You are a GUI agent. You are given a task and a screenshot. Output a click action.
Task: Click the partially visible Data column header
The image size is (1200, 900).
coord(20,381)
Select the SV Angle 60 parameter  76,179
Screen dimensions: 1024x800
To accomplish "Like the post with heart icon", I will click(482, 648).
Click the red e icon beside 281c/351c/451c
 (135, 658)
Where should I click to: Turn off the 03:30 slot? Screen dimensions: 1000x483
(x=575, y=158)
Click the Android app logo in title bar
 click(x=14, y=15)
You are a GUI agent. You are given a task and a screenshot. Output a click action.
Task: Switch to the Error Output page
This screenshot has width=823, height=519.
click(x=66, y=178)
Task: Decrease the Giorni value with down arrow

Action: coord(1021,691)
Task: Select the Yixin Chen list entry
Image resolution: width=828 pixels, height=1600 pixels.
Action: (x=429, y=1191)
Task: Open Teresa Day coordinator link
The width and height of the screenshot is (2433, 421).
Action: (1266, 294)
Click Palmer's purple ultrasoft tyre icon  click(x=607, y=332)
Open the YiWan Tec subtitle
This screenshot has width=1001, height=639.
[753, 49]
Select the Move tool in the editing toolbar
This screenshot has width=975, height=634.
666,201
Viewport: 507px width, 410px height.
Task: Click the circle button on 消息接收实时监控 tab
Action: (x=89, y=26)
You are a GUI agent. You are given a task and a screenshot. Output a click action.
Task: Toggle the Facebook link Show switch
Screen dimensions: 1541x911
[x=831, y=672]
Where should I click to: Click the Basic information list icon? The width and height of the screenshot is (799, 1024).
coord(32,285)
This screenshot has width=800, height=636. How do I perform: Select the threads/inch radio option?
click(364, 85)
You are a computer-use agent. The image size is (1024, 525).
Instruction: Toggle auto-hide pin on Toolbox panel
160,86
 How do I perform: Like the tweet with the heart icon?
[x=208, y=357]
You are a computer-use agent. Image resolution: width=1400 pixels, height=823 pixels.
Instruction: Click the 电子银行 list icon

# # #

• **Goal of the exercise**
What is wanted is the full set of entries above, reproduced exactly.

• **Exercise answer**
You are a GUI agent. You are given a task and a screenshot. Output a click action.
Task: Click the partially visible Data column header
The image size is (1200, 900).
coord(20,381)
Select the SV Angle 60 parameter  76,179
Screen dimensions: 1024x800
To accomplish "Like the post with heart icon", I will click(482, 648).
Click the red e icon beside 281c/351c/451c
 (135, 658)
Where should I click to: Turn off the 03:30 slot? Screen dimensions: 1000x483
(x=575, y=158)
Click the Android app logo in title bar
 click(x=14, y=15)
You are a GUI agent. You are given a task and a screenshot. Output a click action.
Task: Switch to the Error Output page
This screenshot has width=823, height=519.
click(x=66, y=178)
Task: Decrease the Giorni value with down arrow

Action: coord(1021,691)
Task: Select the Yixin Chen list entry
Image resolution: width=828 pixels, height=1600 pixels.
Action: (x=429, y=1191)
Task: Open Teresa Day coordinator link
The width and height of the screenshot is (2433, 421).
Action: (1266, 294)
Click Palmer's purple ultrasoft tyre icon  click(x=607, y=332)
Open the YiWan Tec subtitle
This screenshot has width=1001, height=639.
[753, 49]
Select the Move tool in the editing toolbar
This screenshot has width=975, height=634.
666,201
Viewport: 507px width, 410px height.
Task: Click the circle button on 消息接收实时监控 tab
Action: (x=89, y=26)
You are a GUI agent. You are given a task and a screenshot. Output a click action.
Task: Toggle the Facebook link Show switch
Screen dimensions: 1541x911
[x=831, y=672]
Where should I click to: Click the Basic information list icon? The width and height of the screenshot is (799, 1024).
coord(32,285)
This screenshot has width=800, height=636. How do I perform: Select the threads/inch radio option?
click(364, 85)
You are a computer-use agent. The image size is (1024, 525).
Instruction: Toggle auto-hide pin on Toolbox panel
160,86
 How do I perform: Like the tweet with the heart icon?
[x=208, y=357]
You are a computer-use agent. Image resolution: width=1400 pixels, height=823 pixels.
Instruction: Click the 电子银行 list icon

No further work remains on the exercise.